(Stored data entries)
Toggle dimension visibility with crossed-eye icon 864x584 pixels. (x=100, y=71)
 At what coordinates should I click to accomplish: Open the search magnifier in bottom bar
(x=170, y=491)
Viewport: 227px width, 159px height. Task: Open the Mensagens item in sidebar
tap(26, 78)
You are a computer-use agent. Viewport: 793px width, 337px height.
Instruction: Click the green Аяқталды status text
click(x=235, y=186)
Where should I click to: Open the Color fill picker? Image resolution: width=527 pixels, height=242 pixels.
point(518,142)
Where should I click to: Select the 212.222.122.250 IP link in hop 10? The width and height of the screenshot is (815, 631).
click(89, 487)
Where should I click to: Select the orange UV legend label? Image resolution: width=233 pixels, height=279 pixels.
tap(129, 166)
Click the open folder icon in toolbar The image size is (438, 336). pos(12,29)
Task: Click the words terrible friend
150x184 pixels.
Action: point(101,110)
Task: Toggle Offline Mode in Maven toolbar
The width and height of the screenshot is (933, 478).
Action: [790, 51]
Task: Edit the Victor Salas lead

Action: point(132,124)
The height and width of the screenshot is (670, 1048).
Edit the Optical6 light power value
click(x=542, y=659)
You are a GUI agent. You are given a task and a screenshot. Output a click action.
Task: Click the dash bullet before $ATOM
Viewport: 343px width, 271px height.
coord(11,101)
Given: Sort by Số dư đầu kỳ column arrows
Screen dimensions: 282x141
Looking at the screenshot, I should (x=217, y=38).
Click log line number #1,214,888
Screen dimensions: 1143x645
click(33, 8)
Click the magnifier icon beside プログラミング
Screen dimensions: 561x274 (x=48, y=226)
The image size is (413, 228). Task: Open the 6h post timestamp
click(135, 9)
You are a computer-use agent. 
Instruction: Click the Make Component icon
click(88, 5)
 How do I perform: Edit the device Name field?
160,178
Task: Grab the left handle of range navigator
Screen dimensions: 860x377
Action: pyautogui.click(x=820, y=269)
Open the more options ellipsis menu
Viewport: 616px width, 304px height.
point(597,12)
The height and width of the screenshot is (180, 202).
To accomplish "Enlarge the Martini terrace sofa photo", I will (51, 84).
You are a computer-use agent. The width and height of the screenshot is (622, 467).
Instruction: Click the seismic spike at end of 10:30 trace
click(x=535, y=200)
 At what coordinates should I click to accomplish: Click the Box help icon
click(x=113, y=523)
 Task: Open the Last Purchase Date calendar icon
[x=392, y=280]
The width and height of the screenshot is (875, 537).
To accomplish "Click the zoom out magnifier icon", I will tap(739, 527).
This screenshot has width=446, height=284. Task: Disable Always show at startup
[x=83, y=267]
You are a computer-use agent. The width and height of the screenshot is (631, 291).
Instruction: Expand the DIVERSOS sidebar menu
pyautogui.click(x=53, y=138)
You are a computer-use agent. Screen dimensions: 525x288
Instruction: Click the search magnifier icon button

=== Task statement ===
Give all of the entries again, exactly.

=== Solution to the exercise ===
Toggle dimension visibility with crossed-eye icon 864x584 pixels. (x=100, y=71)
 At what coordinates should I click to accomplish: Open the search magnifier in bottom bar
(x=170, y=491)
Viewport: 227px width, 159px height. Task: Open the Mensagens item in sidebar
tap(26, 78)
You are a computer-use agent. Viewport: 793px width, 337px height.
Instruction: Click the green Аяқталды status text
click(x=235, y=186)
Where should I click to: Open the Color fill picker? Image resolution: width=527 pixels, height=242 pixels.
point(518,142)
Where should I click to: Select the 212.222.122.250 IP link in hop 10? The width and height of the screenshot is (815, 631).
click(89, 487)
Where should I click to: Select the orange UV legend label? Image resolution: width=233 pixels, height=279 pixels.
tap(129, 166)
Click the open folder icon in toolbar The image size is (438, 336). pos(12,29)
Task: Click the words terrible friend
150x184 pixels.
Action: point(101,110)
Task: Toggle Offline Mode in Maven toolbar
The width and height of the screenshot is (933, 478).
Action: [790, 51]
Task: Edit the Victor Salas lead

Action: point(132,124)
The height and width of the screenshot is (670, 1048).
Edit the Optical6 light power value
click(x=542, y=659)
You are a GUI agent. You are given a task and a screenshot. Output a click action.
Task: Click the dash bullet before $ATOM
Viewport: 343px width, 271px height.
coord(11,101)
Given: Sort by Số dư đầu kỳ column arrows
Screen dimensions: 282x141
Looking at the screenshot, I should (x=217, y=38).
Click log line number #1,214,888
Screen dimensions: 1143x645
click(33, 8)
Click the magnifier icon beside プログラミング
Screen dimensions: 561x274 (x=48, y=226)
The image size is (413, 228). Task: Open the 6h post timestamp
click(135, 9)
You are a computer-use agent. 
Instruction: Click the Make Component icon
click(88, 5)
 How do I perform: Edit the device Name field?
160,178
Task: Grab the left handle of range navigator
Screen dimensions: 860x377
Action: pyautogui.click(x=820, y=269)
Open the more options ellipsis menu
Viewport: 616px width, 304px height.
point(597,12)
The height and width of the screenshot is (180, 202).
To accomplish "Enlarge the Martini terrace sofa photo", I will (51, 84).
You are a computer-use agent. The width and height of the screenshot is (622, 467).
Instruction: Click the seismic spike at end of 10:30 trace
click(x=535, y=200)
 At what coordinates should I click to accomplish: Click the Box help icon
click(x=113, y=523)
 Task: Open the Last Purchase Date calendar icon
[x=392, y=280]
The width and height of the screenshot is (875, 537).
To accomplish "Click the zoom out magnifier icon", I will tap(739, 527).
This screenshot has width=446, height=284. Task: Disable Always show at startup
[x=83, y=267]
You are a computer-use agent. The width and height of the screenshot is (631, 291).
Instruction: Expand the DIVERSOS sidebar menu
pyautogui.click(x=53, y=138)
You are a computer-use agent. Screen dimensions: 525x288
Instruction: Click the search magnifier icon button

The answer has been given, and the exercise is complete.